Another option for using your phone is to download and install Shoebox from Ancestry.com, a free app for iPhone and Android. Once you sign up, you can begin scanning your photos. But, before you do, here are some tips for prepping your assembly line:

  • Dust off your photos with a microfiber cloth, or an alcohol-based cleaning wipe for really dirty prints.
  • Find a well-lit area with lots of natural light and few shadows.
  • Clean your phone's camera lens with a microfiber cloth, or a cotton swab and a drop of isopropyl alcohol.
Watch this: Scan and save old photos with your phone

Now you're ready to "scan" your photos with your phone. Launch Shoebox and hit the green camera button. Then, with the photo laying down, position your phone so that it's parallel to the photo. Finally, tap to focus and hit the shutter button.

From there, crop the photo by dragging the crop lines. Then add extra information, like when the photo was taken, who's in it, and a brief description. Finally, you can upload the photo to your account.

Repeat the process for the additional photos. All scanned photos will be saved to your camera roll and be made available online via your media gallery on Ancestry.com.

Now you can post the photos on Facebook or store them in your preferred photo storage site, such as Flickr or Dropbox.

This won't replicate the quality of the first method, but it's good if you want to scan photos in a pinch or don't own a scanner.

Use a macro lens for film

According to an old (but still applicable) post on PetaPixel, you can do it at home using a dSLR camera outfitted with a macro lens. The process requires you to take a series of photos of the film, focusing on different sections of the film for each shot.
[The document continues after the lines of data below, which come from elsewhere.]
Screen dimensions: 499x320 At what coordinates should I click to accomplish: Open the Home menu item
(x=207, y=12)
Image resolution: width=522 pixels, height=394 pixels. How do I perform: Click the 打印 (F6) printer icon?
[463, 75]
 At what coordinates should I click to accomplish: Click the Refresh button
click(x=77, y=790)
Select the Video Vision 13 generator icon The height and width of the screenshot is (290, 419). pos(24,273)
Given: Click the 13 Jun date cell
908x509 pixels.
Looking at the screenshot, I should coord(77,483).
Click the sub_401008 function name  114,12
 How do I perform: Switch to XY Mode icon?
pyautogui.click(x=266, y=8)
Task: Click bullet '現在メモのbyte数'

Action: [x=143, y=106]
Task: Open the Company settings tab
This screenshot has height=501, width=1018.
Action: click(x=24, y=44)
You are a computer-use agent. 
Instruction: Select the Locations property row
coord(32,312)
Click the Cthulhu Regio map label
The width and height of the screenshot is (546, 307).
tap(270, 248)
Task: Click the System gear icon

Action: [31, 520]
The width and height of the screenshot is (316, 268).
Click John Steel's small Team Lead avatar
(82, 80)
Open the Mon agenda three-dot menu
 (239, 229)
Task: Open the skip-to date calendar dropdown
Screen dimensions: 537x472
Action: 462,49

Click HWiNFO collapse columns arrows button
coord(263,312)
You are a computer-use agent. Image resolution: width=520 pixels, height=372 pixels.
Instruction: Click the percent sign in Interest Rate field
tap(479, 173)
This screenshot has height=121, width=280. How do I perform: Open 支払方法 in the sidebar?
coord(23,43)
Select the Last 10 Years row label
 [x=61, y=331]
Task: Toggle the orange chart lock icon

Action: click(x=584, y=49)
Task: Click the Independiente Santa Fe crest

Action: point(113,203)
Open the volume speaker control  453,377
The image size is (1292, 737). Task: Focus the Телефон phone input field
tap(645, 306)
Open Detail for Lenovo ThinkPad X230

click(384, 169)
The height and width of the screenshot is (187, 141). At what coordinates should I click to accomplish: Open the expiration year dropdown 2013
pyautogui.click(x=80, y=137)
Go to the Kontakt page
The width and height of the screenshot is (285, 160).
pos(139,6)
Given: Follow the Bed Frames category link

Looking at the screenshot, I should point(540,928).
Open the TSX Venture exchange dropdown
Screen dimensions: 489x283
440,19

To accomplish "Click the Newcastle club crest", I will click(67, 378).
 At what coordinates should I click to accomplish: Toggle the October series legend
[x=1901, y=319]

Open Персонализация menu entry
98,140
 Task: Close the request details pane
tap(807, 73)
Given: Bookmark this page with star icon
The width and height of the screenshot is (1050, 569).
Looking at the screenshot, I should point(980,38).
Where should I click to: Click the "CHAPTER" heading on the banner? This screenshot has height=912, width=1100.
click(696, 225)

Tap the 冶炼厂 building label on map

After taking the proper number of shots, you then use software to combine the photos, creating a digital version of the film.

Now, we realize the number of readers who readily have access to such a setup is likely low, but this tip is still worth mentioning. The reason? Smartphone camera lenses from the likes of Olloclip and Photojojo. Each company offers a macro lens attachment for iOS or Android, which should be more than sufficient to duplicate this process. Granted, the photo quality of a smartphone isn't going to be anywhere near that of a dSLR camera, but for most, it will suffice.

Let someone else scan your photos

If all of this sounds like one giant headache, consider outsourcing your photo scanning to a professional, paid service. For example, Scanmyphotos.com scans, crops, edits and archives your photos starting at $0.16 apiece, depending on the scan quality you choose. Alternatively, the company can send you a box that you fill up and it scans for a flat rate of $145. According to ScanMyPhotos, it typically holds 1,800 photos.

DigMyPics.com and ScanCafe.com are two other options worth comparing.